- **WHAT TO WORK ON**: Put the lines of the listing into a numbered list, skipping blank lines, starting at the line that contains "At what coordinates" and ending at the line that contains "Expand the AVAST Software entry". List only those lines.
## begin MATERIAL PROVIDED
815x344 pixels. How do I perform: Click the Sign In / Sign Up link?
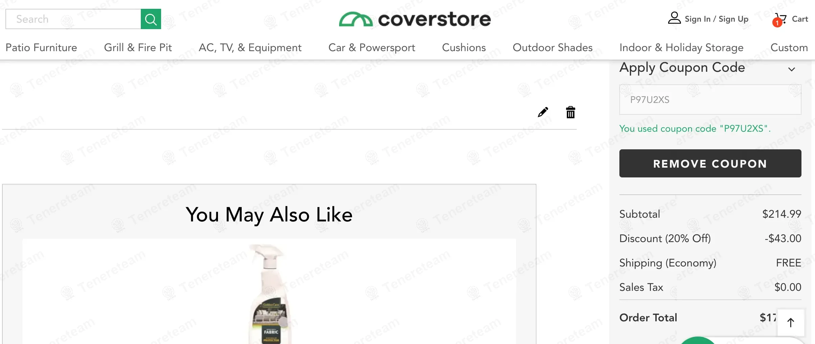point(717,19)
## end MATERIAL PROVIDED
## begin MATERIAL PROVIDED
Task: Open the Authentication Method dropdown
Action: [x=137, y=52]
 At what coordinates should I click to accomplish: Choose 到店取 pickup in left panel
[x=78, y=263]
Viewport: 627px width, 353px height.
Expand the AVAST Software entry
## end MATERIAL PROVIDED
## begin MATERIAL PROVIDED
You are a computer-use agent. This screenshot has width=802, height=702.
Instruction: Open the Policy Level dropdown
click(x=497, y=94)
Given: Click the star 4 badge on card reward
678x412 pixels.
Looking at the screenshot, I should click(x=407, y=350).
## end MATERIAL PROVIDED
- **SOLUTION FOR THIS TASK**:
1.  At what coordinates should I click to accomplish: Choose 到店取 pickup in left panel
2. [x=78, y=263]
3. Viewport: 627px width, 353px height.
4. Expand the AVAST Software entry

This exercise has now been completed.